Mom gets a pile of cash from her friends, because she won the bet, making Dad her boyfriend before the week was out, and bitch-slapping Beth out of the got-damn picture. Obviously, they ended up getting married. And that's how we came to be. . . *shudder*
But there's still a long saga in between, from what I hear from them, my Dad's version making out my mom to be a frivolous, flirty, volatile, two-timing beeyatch girlfriend (told very lovingly, I assure you), and My Mom's version. . . well, she admits to two-timing. "Eh kung ikaw ba naman kailangan mag-hintay nang tatlong buwan dahil nasa Mindanao siya, na hindi naman tumatawag, anong gagawin mo??!"
To this day, she insists that the moral of the story is that I have to be a go-getter if I want to meet "the right one", the guy I'll end up marrying. But I didn't get the aggressive temptress gene. Maybe it's recessive. Her grandchildren will be gago, I can tell.

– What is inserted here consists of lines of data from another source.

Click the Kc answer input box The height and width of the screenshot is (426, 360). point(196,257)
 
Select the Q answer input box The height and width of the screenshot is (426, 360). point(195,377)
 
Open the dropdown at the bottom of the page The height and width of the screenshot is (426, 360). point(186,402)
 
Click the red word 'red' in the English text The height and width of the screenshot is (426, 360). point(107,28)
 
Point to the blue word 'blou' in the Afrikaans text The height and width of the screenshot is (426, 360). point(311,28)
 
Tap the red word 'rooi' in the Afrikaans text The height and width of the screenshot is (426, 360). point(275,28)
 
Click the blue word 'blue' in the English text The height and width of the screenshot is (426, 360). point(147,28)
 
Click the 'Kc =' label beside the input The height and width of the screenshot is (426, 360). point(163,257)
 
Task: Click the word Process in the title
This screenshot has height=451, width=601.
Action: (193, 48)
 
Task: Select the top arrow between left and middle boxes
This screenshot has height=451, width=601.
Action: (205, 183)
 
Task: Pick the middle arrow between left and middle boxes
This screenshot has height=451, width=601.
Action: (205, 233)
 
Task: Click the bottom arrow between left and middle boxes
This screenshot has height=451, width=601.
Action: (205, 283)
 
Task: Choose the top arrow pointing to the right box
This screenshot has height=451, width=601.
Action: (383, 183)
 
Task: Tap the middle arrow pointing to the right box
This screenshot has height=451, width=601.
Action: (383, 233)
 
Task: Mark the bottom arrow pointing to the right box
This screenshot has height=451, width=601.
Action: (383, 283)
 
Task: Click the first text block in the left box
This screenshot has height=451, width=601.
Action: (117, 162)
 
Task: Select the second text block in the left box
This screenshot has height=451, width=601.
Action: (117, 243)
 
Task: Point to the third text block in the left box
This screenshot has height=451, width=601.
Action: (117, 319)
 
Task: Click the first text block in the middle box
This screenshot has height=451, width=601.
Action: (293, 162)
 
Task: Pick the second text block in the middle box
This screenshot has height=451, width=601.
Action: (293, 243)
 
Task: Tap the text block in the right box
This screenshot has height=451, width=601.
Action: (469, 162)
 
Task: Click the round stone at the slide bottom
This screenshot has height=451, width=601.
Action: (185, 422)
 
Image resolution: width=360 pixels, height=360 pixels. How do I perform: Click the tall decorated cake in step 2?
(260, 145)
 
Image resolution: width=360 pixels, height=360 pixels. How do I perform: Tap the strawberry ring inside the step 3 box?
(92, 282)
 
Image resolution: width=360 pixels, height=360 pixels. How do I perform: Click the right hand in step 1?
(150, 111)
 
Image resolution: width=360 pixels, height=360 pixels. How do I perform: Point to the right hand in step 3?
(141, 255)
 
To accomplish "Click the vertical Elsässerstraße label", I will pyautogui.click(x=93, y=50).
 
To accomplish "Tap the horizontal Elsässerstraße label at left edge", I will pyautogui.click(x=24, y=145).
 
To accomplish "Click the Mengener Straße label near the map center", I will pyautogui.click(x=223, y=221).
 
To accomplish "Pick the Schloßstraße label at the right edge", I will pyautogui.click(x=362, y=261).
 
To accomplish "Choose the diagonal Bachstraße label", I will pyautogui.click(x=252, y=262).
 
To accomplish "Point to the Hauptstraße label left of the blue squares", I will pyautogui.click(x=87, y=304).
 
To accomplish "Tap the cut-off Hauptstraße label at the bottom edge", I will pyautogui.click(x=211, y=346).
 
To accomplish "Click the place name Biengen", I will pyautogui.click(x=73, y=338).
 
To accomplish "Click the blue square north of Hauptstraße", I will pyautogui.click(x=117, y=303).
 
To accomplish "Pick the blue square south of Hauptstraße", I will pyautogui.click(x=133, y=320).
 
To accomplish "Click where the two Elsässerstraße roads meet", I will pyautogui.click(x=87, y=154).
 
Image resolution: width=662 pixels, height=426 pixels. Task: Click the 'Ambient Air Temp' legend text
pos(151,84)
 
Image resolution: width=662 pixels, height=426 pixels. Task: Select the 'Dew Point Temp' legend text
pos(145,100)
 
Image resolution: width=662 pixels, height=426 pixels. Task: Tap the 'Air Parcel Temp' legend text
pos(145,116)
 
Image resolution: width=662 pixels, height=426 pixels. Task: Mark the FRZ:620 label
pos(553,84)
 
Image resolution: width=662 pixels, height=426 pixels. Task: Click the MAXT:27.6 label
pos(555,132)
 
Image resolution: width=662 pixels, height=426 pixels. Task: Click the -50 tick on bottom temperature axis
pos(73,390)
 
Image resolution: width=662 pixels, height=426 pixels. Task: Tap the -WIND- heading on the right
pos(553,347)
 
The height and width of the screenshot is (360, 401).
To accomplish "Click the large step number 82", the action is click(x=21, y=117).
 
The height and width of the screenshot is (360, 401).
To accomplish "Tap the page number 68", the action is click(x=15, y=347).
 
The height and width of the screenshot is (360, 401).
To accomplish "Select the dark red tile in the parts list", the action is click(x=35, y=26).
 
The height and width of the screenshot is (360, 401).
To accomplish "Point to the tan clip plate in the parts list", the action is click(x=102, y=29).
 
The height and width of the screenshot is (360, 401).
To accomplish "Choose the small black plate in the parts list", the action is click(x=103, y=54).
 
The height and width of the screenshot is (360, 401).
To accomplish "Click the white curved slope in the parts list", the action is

Meantime, I ended up as an awkward, wallowing little twit who never gets any dates. Although I can picture myself getting married someday. And yeah, I could have my own love story someday, sure.
Although I'm pretty sure it won't be so "The Bold and The Beautiful"-meets-"Melrose Place"-meets-"She's All That"-esque in proportion. (I can picture my Dad now: "Is that true?? Am I just a stupid bet?! *sob*")
All things considered, I think they turned out pretty well. I mean they're married now for almost two decades. And they've still got the spice going, don't ask me why or how, it's too traumatic.
It's funny though, because all these years I always thought of my parents as pretty boring people. You really can't imagine they came out of a love story that was pretty fucked up when you think about it.